Life-and-death decisions are everyday events on the edge of medicine. This new, three-part series, presented by Professor Robert Winston, explores new medical frontiers.
Throughout the series, Professor Winston meets the doctors and scientists working on the cutting edge - as well as the patients brave enough to put themselves, and their lives, on the line. He provides the bridge between doctor and patient, and hears the stories each would never tell the other.
The series shows not the glossy headlines, but the reality of medical progress, which is often slow and dangerous. Professor Winston delves into robotic surgery and stem-cell technology and then travels to Africa, where a desperate lack of resources forces a British surgeon to seek alternative methods.
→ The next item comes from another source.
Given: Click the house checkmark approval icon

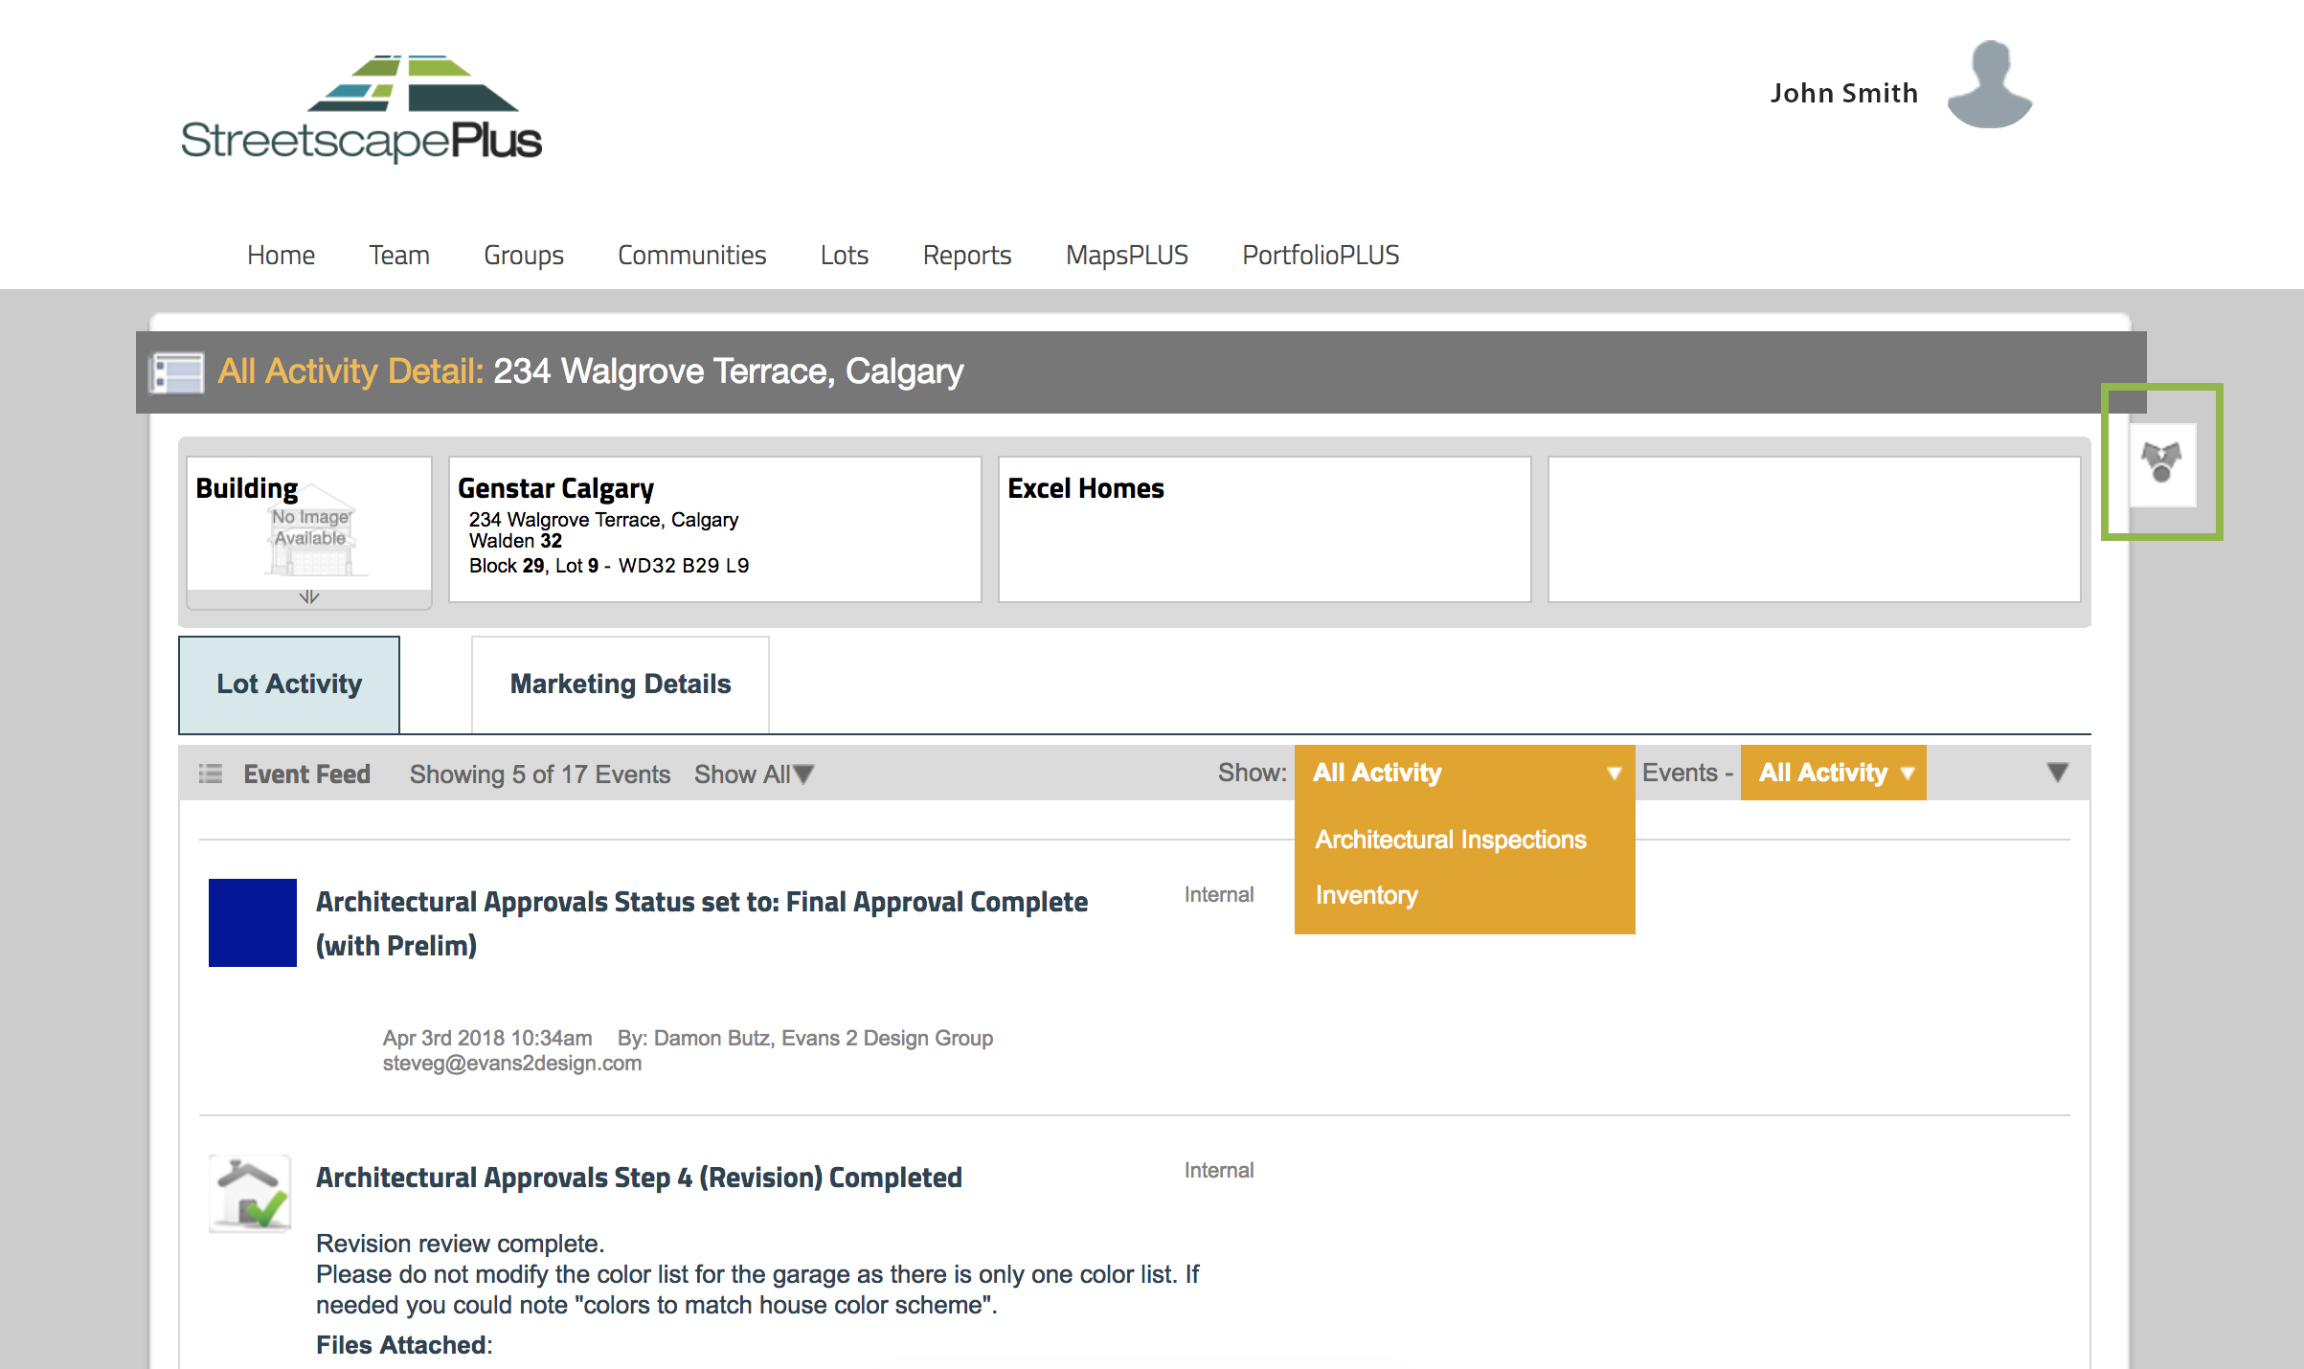Looking at the screenshot, I should tap(250, 1194).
In the first programme, Professor Winston looks at cutting-edge surgical robots in the UK and around the world and questions how useful this expensive technology really is.
The film shows a tiny baby undergoing a robotic operation in Leeds and it's revealed that the operation could just as easily have been performed without the robot. The baby is the smallest in the UK and Europe to be operated on by a robot and the programme asks whether this really is the best thing for both the baby and for medicine.
Also shown is how space technology has made the Canadian "Neuroarm" robot (pictured) possible. Not only can the surgeon see exactly what's going on inside the patient's brain without having to take the skull off, but they can feel it as well. It is a robot with a sense of touch.
Professor Winston begins his journey as a very cynical observer - how could a robot ever take over the very human relationship between a doctor and patient? But he has an open mind and is willing to be convinced. The question is, how does he feel at the end of his journey?